## Problem details
Whenever "Type" appears in a line, please copy that line from the data.

'''

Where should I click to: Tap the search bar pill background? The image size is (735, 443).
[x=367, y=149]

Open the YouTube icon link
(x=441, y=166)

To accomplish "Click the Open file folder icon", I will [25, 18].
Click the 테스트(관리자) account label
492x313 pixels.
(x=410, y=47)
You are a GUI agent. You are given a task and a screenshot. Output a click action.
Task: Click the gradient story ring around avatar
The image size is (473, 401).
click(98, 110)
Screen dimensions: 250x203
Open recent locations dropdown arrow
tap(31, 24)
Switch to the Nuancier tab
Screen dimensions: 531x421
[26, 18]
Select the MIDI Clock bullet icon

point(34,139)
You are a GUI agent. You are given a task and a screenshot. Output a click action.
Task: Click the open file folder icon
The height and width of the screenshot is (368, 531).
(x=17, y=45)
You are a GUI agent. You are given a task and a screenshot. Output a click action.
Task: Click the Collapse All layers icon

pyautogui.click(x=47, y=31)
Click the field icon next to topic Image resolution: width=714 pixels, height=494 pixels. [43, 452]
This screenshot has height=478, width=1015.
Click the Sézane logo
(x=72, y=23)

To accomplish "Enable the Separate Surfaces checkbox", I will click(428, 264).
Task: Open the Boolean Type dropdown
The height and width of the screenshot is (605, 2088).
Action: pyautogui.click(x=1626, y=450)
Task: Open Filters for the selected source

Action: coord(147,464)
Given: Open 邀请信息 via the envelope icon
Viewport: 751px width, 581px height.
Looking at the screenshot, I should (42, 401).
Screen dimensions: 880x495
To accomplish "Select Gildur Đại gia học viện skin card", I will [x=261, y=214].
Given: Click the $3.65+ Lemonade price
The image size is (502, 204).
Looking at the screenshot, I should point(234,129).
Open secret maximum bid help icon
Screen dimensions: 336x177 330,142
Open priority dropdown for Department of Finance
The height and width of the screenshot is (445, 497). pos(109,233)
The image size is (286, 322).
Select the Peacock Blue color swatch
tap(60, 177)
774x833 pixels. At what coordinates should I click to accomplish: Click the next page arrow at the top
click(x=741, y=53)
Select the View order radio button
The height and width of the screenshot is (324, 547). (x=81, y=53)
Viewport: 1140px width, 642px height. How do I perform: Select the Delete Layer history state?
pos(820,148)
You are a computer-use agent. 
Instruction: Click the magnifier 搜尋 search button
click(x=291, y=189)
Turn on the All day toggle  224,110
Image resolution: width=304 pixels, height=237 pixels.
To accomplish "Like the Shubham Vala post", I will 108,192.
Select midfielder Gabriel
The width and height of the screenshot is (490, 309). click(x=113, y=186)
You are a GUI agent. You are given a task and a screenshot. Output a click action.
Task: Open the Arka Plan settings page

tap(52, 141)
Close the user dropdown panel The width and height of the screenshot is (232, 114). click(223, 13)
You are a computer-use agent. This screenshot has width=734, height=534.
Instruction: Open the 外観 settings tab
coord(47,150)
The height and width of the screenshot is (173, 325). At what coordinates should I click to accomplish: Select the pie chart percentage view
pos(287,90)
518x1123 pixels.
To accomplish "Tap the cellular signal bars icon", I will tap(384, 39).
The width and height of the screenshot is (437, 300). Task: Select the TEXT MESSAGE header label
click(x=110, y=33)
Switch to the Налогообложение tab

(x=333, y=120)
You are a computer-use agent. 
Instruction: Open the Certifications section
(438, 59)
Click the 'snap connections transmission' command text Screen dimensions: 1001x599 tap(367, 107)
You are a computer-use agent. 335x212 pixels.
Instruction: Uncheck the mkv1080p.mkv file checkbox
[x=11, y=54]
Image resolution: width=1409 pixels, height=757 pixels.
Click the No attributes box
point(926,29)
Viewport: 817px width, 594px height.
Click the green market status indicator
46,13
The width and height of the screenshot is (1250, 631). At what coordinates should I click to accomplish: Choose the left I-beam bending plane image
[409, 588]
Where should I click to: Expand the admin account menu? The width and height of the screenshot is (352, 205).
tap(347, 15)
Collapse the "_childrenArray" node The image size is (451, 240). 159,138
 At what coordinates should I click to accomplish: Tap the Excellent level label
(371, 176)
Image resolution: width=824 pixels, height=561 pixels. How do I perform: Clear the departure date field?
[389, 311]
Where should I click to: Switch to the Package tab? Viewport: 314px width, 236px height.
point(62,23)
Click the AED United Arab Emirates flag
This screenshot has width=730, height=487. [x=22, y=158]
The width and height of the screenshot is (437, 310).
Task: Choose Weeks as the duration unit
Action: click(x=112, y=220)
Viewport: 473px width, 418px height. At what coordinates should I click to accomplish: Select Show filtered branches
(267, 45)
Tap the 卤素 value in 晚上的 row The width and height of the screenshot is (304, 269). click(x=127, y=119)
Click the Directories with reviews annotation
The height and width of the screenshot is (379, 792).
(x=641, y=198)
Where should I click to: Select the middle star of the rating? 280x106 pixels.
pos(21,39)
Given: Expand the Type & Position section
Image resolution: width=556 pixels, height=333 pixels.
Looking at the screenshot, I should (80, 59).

'''

## Result for this task
Task: Open the Boolean Type dropdown
Given: Expand the Type & Position section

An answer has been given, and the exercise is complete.